Electrodeposition and characterisation

The electrochemical experiments were carried out using an Autolab microcomputer-controlled potentiostat/galvanostat with PGSTAT30 equipment and GPES software. The voltammetric determination of the optimum range of working potentials in both aqueous and ionic liquid-in-water microemulsions systems was performed at room temperature (25 °C), using a three-electrode electrochemical system. Si/Ti (15 nm)/Au (100 nm) substrates (0.5 × 0.5 cm²), Pt spiral, and Ag/AgCl/3 M KCl were used as working, counter, and reference electrodes, respectively.

For nanorods preparation, silicon substrates were substituted by polycarbonate (PC) membranes (Millipore) (which act as a hard template in order to define the shape of the nanorods) of 20 μm thickness, 100 nm nominal pore diameter and 10⁸ to 2.5 × 10⁹ pores cm⁻². Vacuum evaporation (carried out in the Institute of Materials of Barcelona IMB-CNM, using 2 × 10⁻⁶ mbar, 13 min, 6.7 kV conditions) was used to coat the membranes with 100 nm of gold on one side to confer conductivity. When aqueous solutions were used, the gold coated PC membranes (membranes/Au) were kept in Millipore water for 24 hours prior to the electrodeposition process to make the pores hydrophilic and attain homogeneous growth over the entire membrane. However, when microemulsions were used, the immersion of the membranes/Au in water to fill the channels alters the local composition of the microemulsion, modifying its IL/W structure. Moreover, after 24 h, diffusion and some dissolution of electroactive species in the ionic liquid can occur, avoiding the formation of well-defined mesopores nanorods. Therefore, the PC membranes were used directly with microemulsions, i.e. pores of membrane were not filled with water or microemulsion in order to maintain their soft-template capability; the membranes/Au were contacted with the microemulsions by 15 minutes previous to the electrodeposition process.

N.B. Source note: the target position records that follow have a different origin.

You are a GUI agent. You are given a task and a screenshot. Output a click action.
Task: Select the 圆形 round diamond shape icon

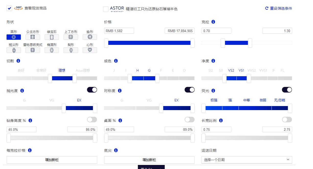[x=14, y=37]
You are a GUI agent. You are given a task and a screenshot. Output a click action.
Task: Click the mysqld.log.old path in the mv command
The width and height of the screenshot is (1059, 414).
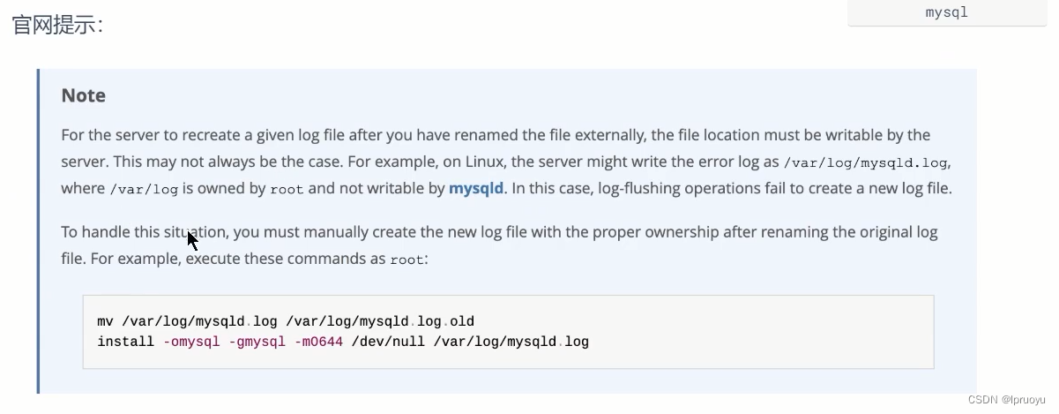[381, 321]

The prepared nanorods (NRs) required some etching or cleaning procedures after their synthesis by means of electrodeposition, which consisted of removal of the 100 nm gold layer and dissolving the PC membrane using the following procedure: the Au layer was removed by etching the Au using a saturated solution of I₂/I⁻. The PC membranes were dissolved under ultrasonic stirring with chloroform (×5), and then washed with chloroform (×10), ethanol (×5), and Millipore water (×5). NRs were also immersed in 0.1 M NaOH (×3) prior to a final wash in Millipore water before the microemulsions were employed.

The elemental composition was determined using an X-ray analyser incorporated in a Leica Stereoscan S-360 instrument. Nanorod morphology was analysed using field-emission scanning electron microscopy (FE-SEM; Hitachi H-4100FE) and high-resolution transmission electron microscopy (HR-TEM; Jeol 2100).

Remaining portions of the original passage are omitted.